- [Aim of the task] In the listing below, reproduce everything from the line containing "Given: Open the Debug view" down to the line containing "This screenshot has", leaving out the pictures.
= = = =
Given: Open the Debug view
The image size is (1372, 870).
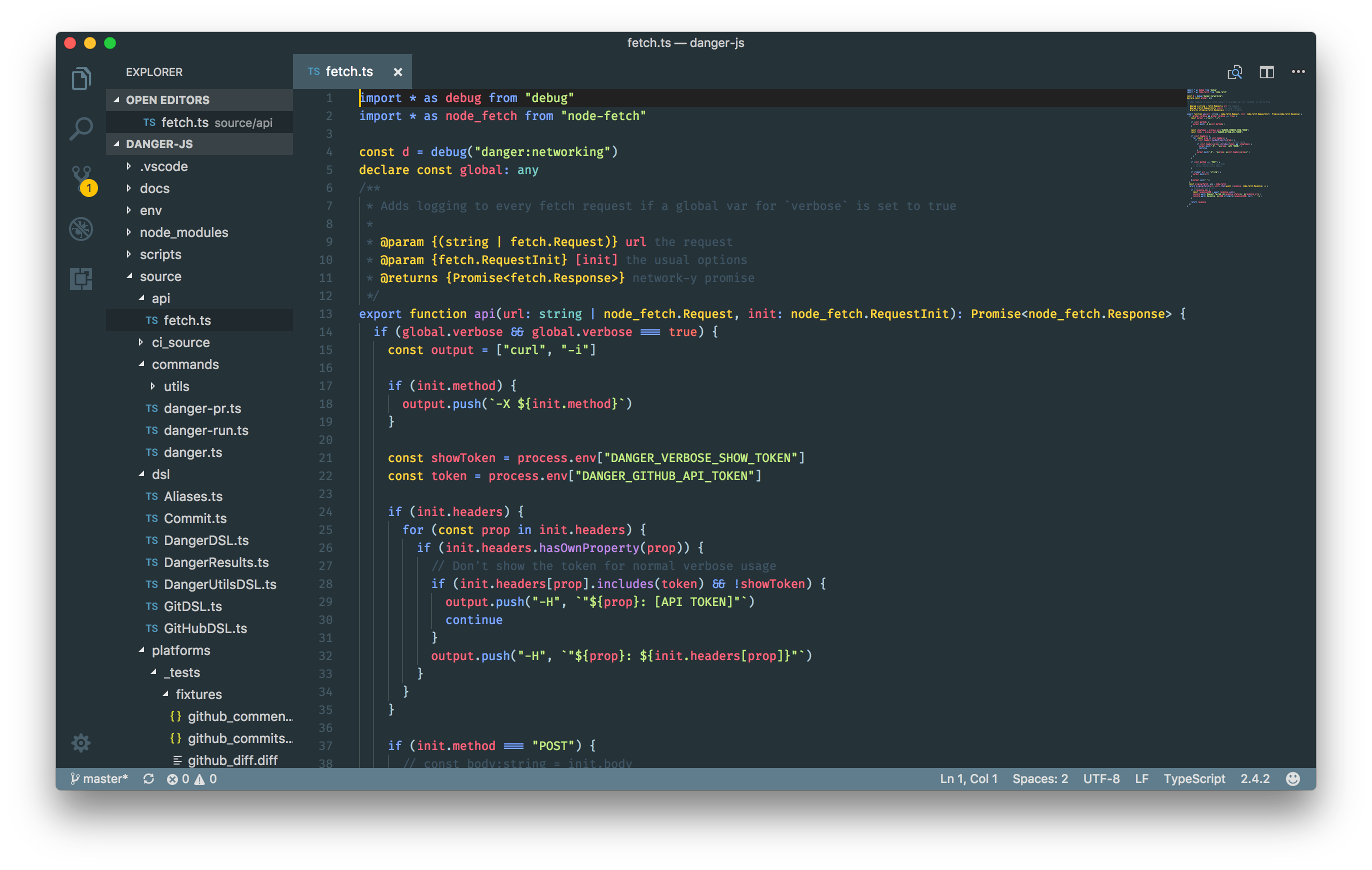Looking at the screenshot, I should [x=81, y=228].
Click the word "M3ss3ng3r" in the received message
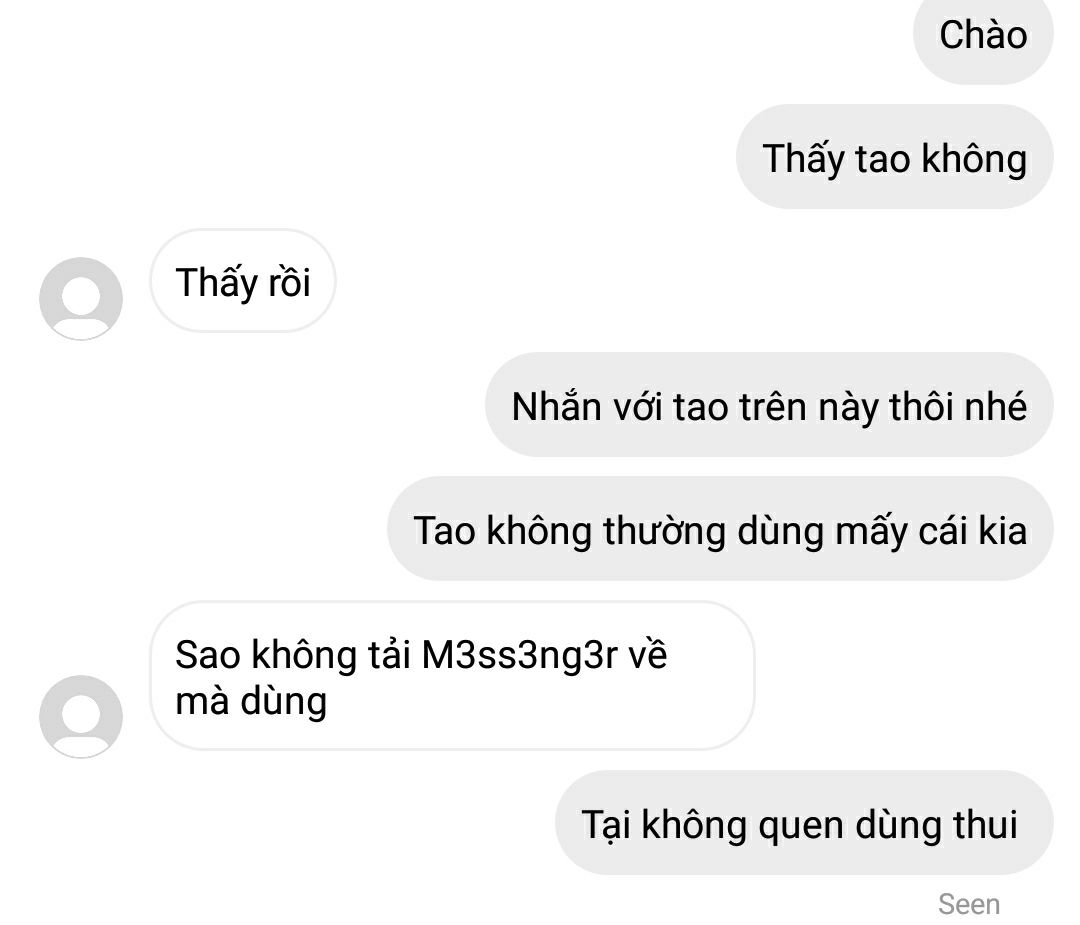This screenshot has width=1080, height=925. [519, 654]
= = = =
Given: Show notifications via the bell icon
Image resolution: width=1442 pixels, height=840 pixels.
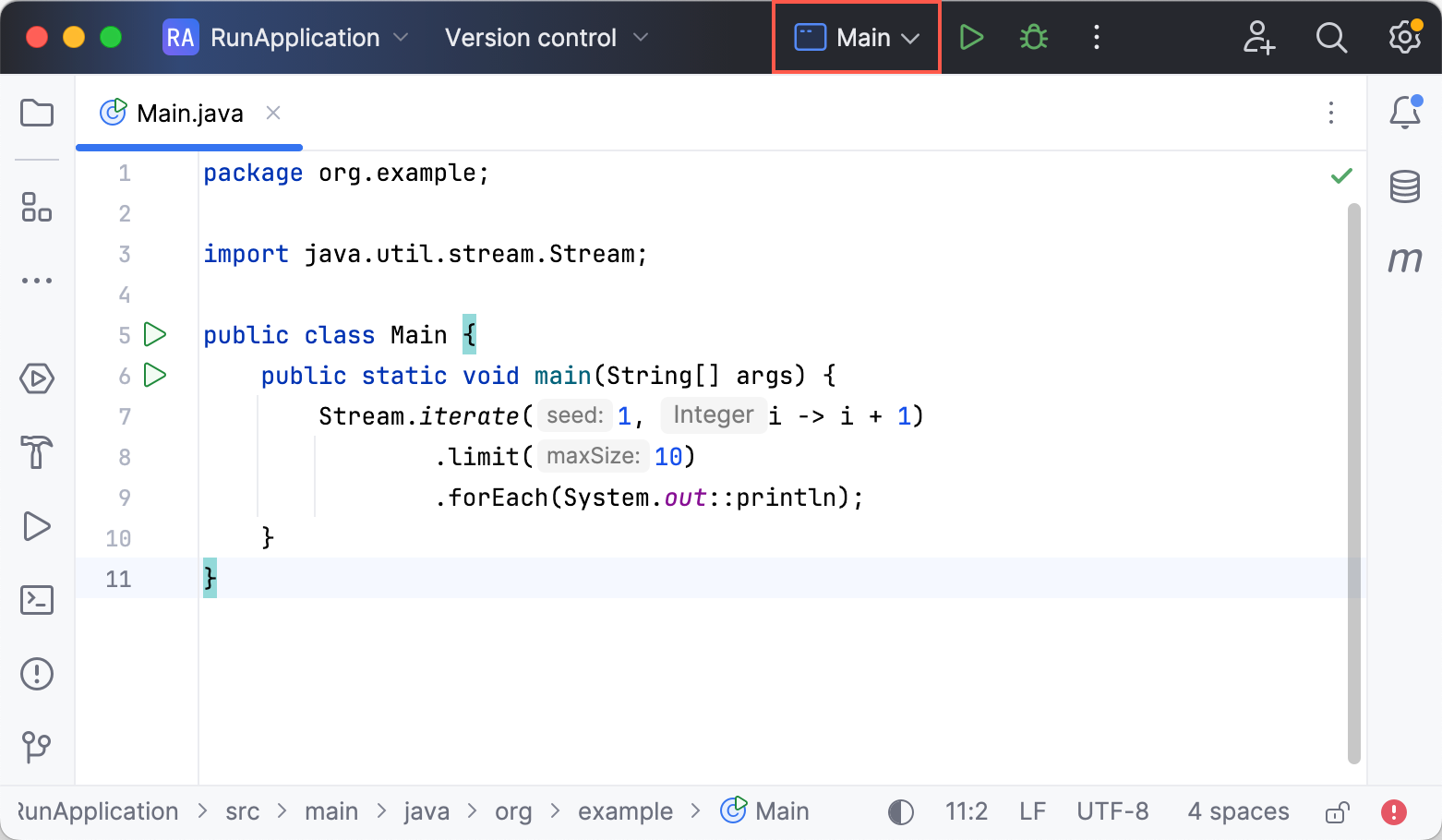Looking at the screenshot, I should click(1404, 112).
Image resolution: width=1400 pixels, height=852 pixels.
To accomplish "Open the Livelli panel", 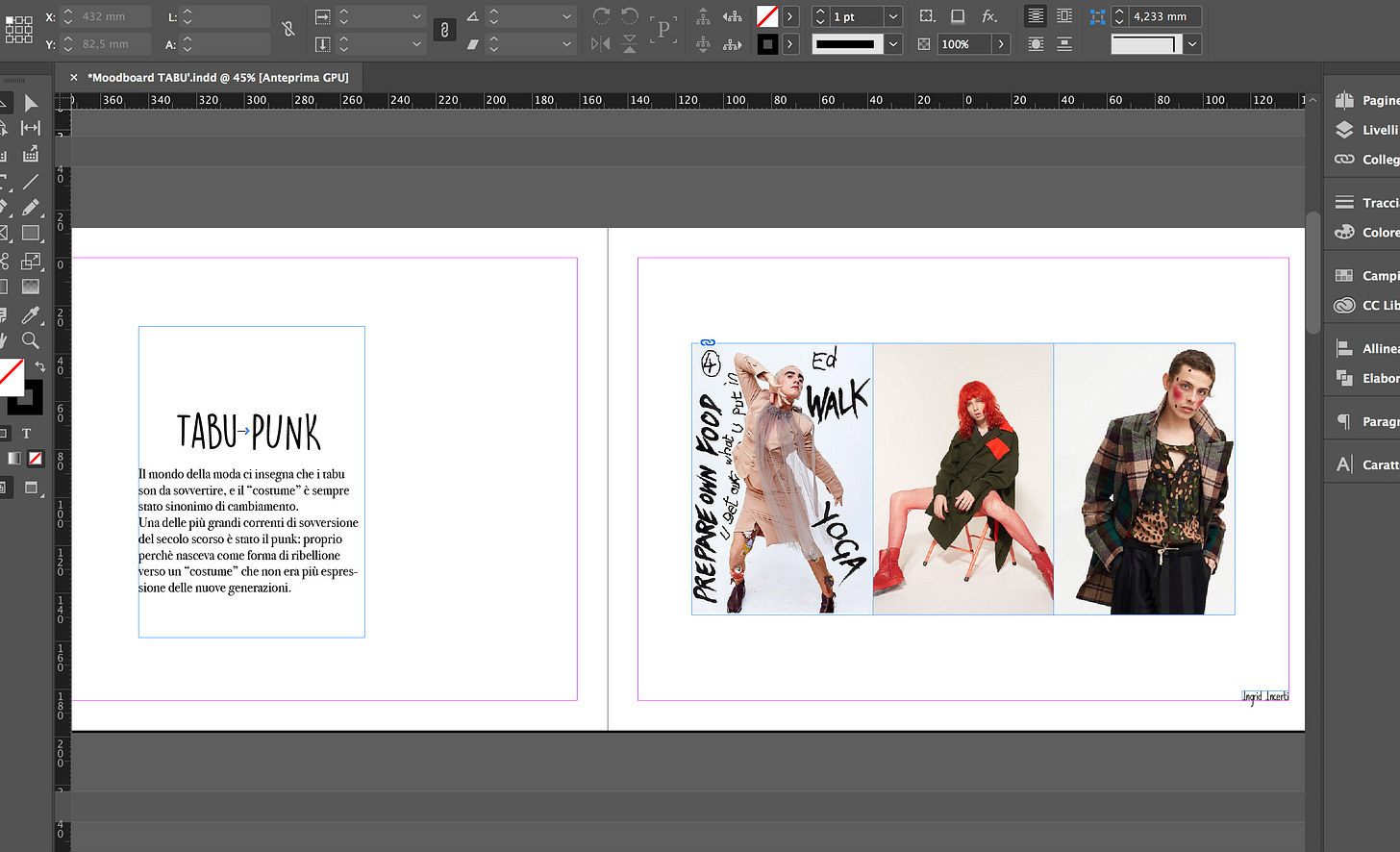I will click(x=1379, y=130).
= = = =
- [Expected answer]
Given: Open the Debug view
The image size is (1372, 870).
Looking at the screenshot, I should [x=81, y=228].
Click the word "M3ss3ng3r" in the received message
This screenshot has width=1080, height=925. [519, 654]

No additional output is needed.